Work request: After checking the listing below, say how many of its lines contain the string "computer". Only the number is needed.

BEGIN Available data

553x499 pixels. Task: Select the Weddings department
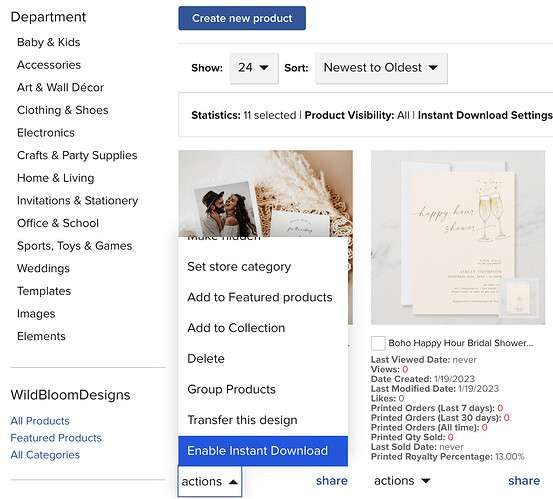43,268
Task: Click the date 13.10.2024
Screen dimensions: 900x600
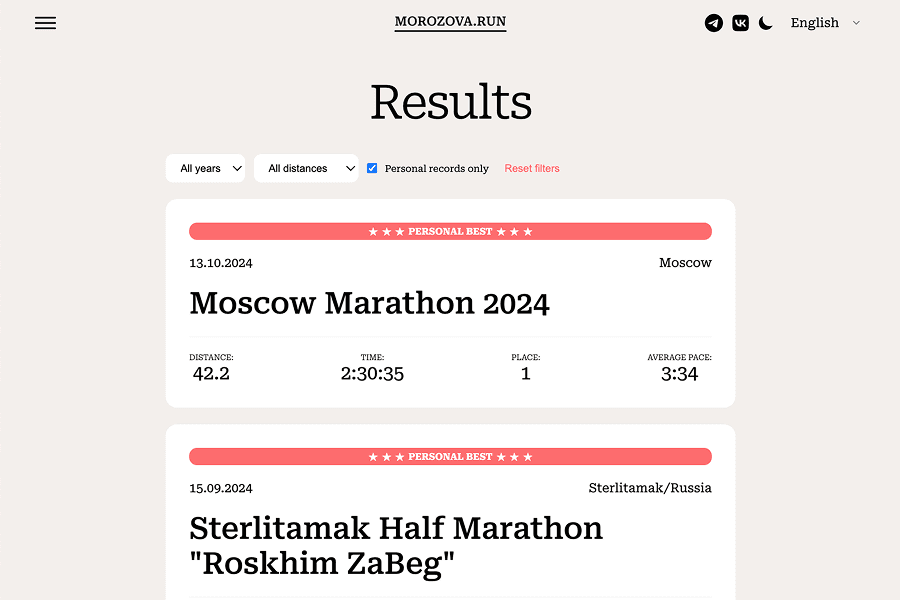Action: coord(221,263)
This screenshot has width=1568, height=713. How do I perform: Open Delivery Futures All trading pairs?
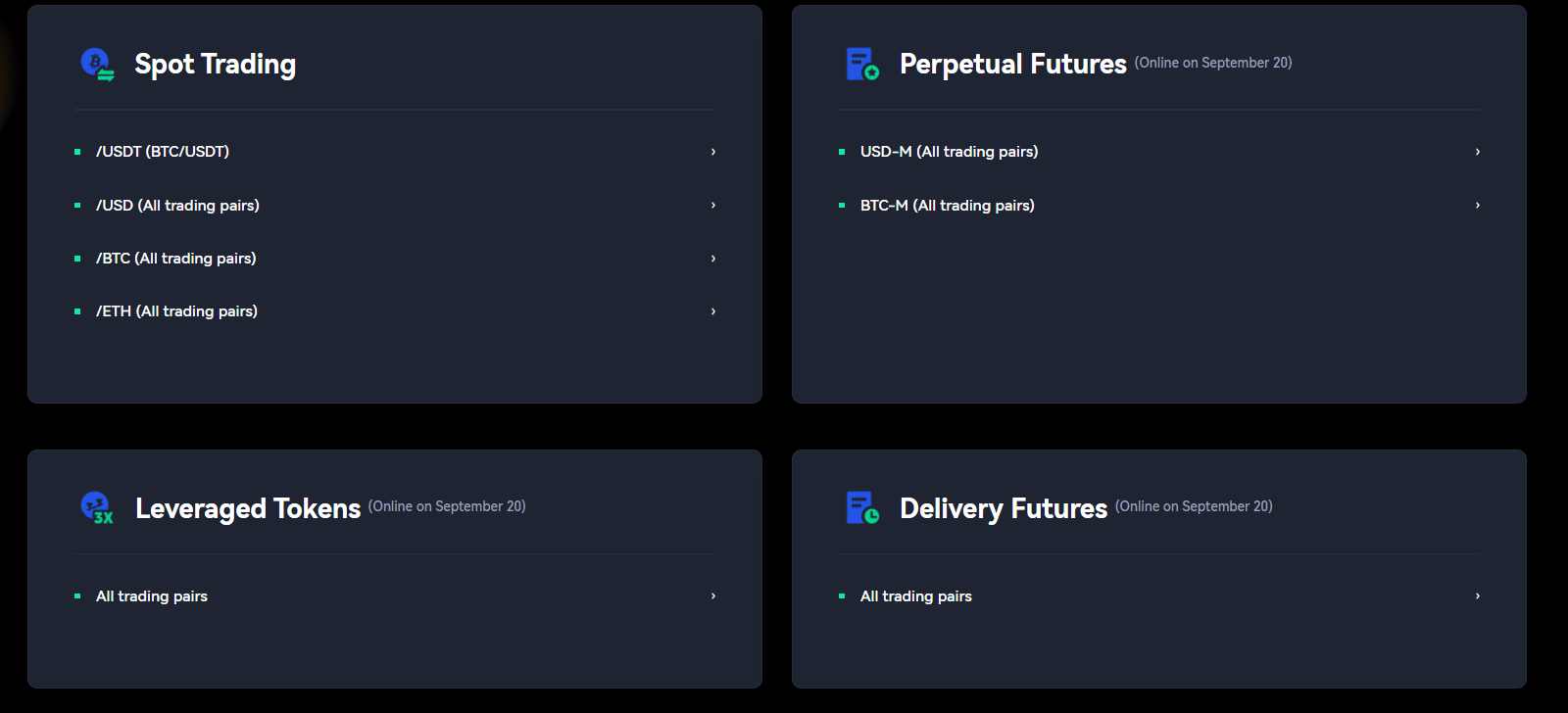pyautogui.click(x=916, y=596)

END Available data
BEGIN Available data

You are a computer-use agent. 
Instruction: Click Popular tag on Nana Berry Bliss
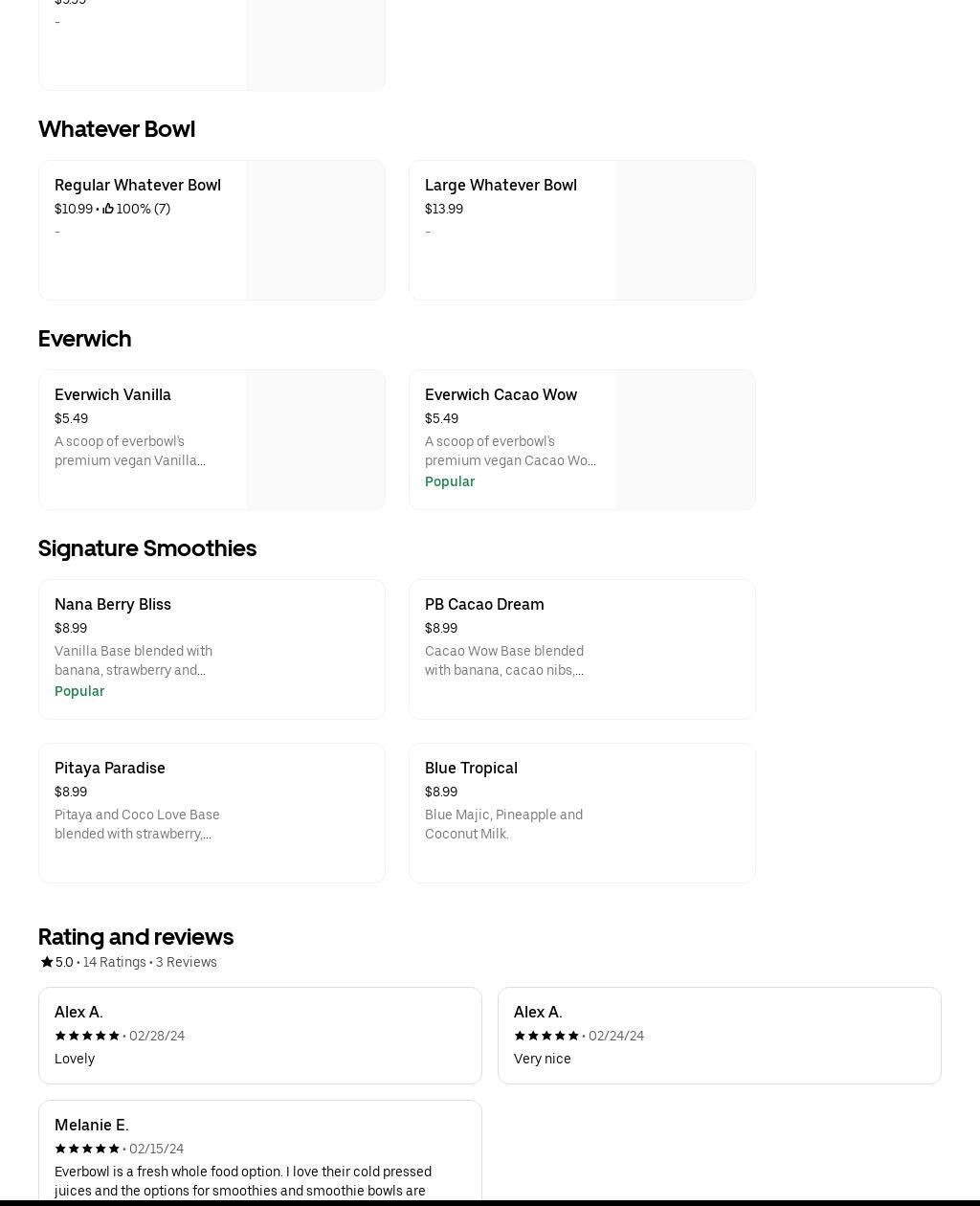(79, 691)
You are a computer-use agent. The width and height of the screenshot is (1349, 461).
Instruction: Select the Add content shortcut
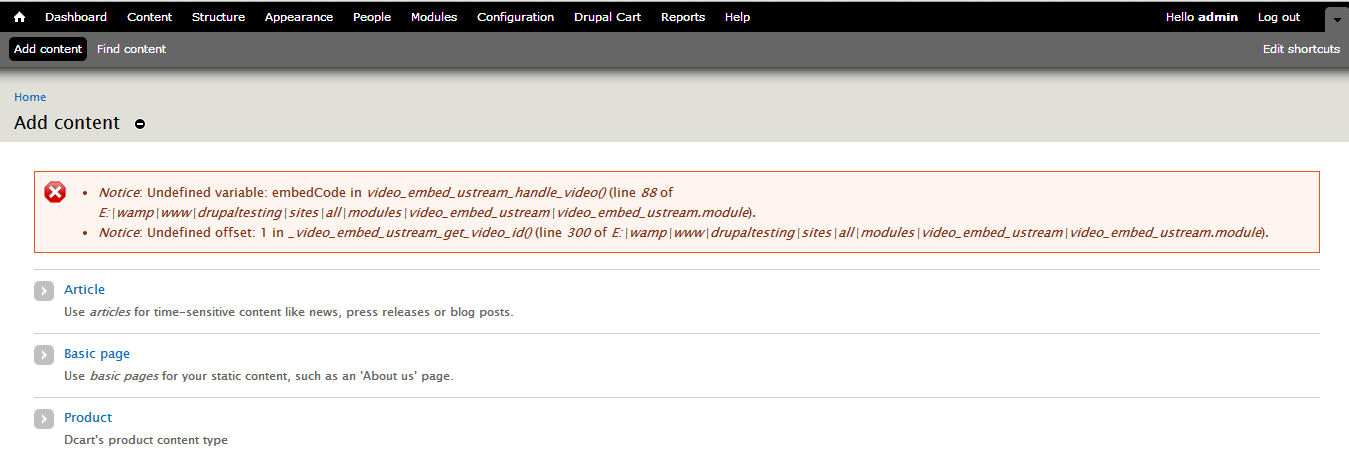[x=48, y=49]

END Available data

Exercise result: 2